Lying in the Vatican archives is an ancient Latin text, ‘Very Useful Book for Conserving One’s Health and Staying on Top Form’. Though it was printed in 1531, the document is dated to the year 1310, providing official evidence that Armagnac, a grape brandy from the Gascony region of South-western France, can claim to be at least 700 years old. The text was written by Prior Vital Dufour, a clergyman, doctor and scientist from Eauze - the capital of Armagnac.
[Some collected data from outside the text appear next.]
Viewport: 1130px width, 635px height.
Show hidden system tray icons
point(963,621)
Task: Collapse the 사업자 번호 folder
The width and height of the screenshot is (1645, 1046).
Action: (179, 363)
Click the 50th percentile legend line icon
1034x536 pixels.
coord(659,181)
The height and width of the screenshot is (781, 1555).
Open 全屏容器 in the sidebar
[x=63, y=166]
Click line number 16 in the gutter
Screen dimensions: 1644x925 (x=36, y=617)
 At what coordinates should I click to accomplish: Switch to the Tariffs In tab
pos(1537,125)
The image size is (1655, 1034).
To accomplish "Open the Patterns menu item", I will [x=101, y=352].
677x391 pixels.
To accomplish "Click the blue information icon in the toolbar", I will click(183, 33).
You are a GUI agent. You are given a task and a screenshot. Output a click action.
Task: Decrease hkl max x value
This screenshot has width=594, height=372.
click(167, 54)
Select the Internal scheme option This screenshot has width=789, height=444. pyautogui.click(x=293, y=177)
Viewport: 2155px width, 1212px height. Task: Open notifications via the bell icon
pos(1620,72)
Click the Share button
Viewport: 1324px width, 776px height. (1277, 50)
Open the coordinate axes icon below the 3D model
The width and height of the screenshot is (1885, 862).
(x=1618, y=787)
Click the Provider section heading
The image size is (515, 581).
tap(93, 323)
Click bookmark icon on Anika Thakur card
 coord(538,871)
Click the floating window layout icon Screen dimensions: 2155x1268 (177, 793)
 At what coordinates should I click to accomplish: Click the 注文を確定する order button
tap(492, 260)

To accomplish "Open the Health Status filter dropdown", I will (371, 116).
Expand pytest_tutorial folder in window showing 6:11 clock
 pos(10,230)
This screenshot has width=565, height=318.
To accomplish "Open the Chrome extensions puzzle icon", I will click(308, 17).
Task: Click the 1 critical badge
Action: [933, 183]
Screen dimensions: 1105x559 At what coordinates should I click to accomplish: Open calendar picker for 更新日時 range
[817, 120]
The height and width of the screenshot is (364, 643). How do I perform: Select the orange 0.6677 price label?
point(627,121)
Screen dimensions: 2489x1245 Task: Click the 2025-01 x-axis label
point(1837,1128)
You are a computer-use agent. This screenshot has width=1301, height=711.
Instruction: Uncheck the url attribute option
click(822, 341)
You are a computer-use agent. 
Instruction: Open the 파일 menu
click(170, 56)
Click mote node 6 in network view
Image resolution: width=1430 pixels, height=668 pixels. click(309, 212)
Armagnac’s closest relative is Cognac another grape brandy from an appellation located about 100 miles north of Armagnac. Even though it is related to and often confused with Cognac, Armagnac is very different with regards to its grapes, terroir, distillation, élevage, blending, aromas, tastes and textures. In truth, France's two finest brandies made from wine are not very much alike at all.

 

Armagnac, it is said, reflects the personality of the people who make it. This would make sense, as the aim is to reflect as closely as possible the wine used and the ground in which the grapes are grown, hence the methods of vinification and distillation are tailored to achieve just this.

Armagnac pre-dates Cognac by about 150 years but never achieved the widespread sales figures that its relatives in the Charente obtained. In contrast to commercial sales, however, the independent producer of Armagnac has always commanded a more important restaurant presence and level of connoisseur appreciation.